_Task directions_. Reproduce the complete set of records, exactly as they appear.
** Opening Information given block **
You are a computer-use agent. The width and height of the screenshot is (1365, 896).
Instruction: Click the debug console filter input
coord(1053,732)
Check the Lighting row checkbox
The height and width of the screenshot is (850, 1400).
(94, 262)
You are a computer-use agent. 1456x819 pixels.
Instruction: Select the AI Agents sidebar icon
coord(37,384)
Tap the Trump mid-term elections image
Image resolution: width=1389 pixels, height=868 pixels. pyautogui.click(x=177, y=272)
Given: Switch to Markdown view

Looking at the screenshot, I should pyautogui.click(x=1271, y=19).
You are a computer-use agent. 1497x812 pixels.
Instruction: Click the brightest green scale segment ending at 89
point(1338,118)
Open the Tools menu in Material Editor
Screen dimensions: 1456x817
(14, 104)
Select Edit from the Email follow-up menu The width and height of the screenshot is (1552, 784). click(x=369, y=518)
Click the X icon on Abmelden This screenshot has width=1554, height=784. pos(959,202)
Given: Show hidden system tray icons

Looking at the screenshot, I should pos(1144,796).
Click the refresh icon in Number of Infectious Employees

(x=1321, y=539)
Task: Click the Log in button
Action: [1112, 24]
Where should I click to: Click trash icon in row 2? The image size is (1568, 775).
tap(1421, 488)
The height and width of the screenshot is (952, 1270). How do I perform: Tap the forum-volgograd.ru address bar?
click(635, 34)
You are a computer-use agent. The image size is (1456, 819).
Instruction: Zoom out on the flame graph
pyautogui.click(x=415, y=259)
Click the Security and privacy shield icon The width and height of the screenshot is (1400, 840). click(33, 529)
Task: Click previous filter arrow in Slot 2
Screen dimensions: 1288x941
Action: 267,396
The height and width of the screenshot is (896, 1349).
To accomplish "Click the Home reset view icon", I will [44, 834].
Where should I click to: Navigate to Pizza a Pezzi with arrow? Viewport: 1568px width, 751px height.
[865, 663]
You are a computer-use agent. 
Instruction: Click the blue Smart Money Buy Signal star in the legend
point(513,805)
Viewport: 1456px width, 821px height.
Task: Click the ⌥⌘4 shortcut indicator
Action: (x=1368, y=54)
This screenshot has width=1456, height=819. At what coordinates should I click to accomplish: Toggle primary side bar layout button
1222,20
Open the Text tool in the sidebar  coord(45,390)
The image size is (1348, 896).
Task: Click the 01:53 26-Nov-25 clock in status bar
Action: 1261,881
** Closing Information given block **
_Expected answer_.
You are a computer-use agent. The width and height of the screenshot is (1365, 896).
Instruction: Click the debug console filter input
coord(1053,732)
Check the Lighting row checkbox
The height and width of the screenshot is (850, 1400).
(94, 262)
You are a computer-use agent. 1456x819 pixels.
Instruction: Select the AI Agents sidebar icon
coord(37,384)
Tap the Trump mid-term elections image
Image resolution: width=1389 pixels, height=868 pixels. pyautogui.click(x=177, y=272)
Given: Switch to Markdown view

Looking at the screenshot, I should pyautogui.click(x=1271, y=19).
You are a computer-use agent. 1497x812 pixels.
Instruction: Click the brightest green scale segment ending at 89
point(1338,118)
Open the Tools menu in Material Editor
Screen dimensions: 1456x817
(14, 104)
Select Edit from the Email follow-up menu The width and height of the screenshot is (1552, 784). click(x=369, y=518)
Click the X icon on Abmelden This screenshot has width=1554, height=784. pos(959,202)
Given: Show hidden system tray icons

Looking at the screenshot, I should pos(1144,796).
Click the refresh icon in Number of Infectious Employees

(x=1321, y=539)
Task: Click the Log in button
Action: [1112, 24]
Where should I click to: Click trash icon in row 2? The image size is (1568, 775).
tap(1421, 488)
The height and width of the screenshot is (952, 1270). How do I perform: Tap the forum-volgograd.ru address bar?
click(635, 34)
You are a computer-use agent. The image size is (1456, 819).
Instruction: Zoom out on the flame graph
pyautogui.click(x=415, y=259)
Click the Security and privacy shield icon The width and height of the screenshot is (1400, 840). click(33, 529)
Task: Click previous filter arrow in Slot 2
Screen dimensions: 1288x941
Action: 267,396
The height and width of the screenshot is (896, 1349).
To accomplish "Click the Home reset view icon", I will [44, 834].
Where should I click to: Navigate to Pizza a Pezzi with arrow? Viewport: 1568px width, 751px height.
[865, 663]
You are a computer-use agent. 
Instruction: Click the blue Smart Money Buy Signal star in the legend
point(513,805)
Viewport: 1456px width, 821px height.
Task: Click the ⌥⌘4 shortcut indicator
Action: (x=1368, y=54)
This screenshot has width=1456, height=819. At what coordinates should I click to accomplish: Toggle primary side bar layout button
1222,20
Open the Text tool in the sidebar  coord(45,390)
The image size is (1348, 896).
Task: Click the 01:53 26-Nov-25 clock in status bar
Action: 1261,881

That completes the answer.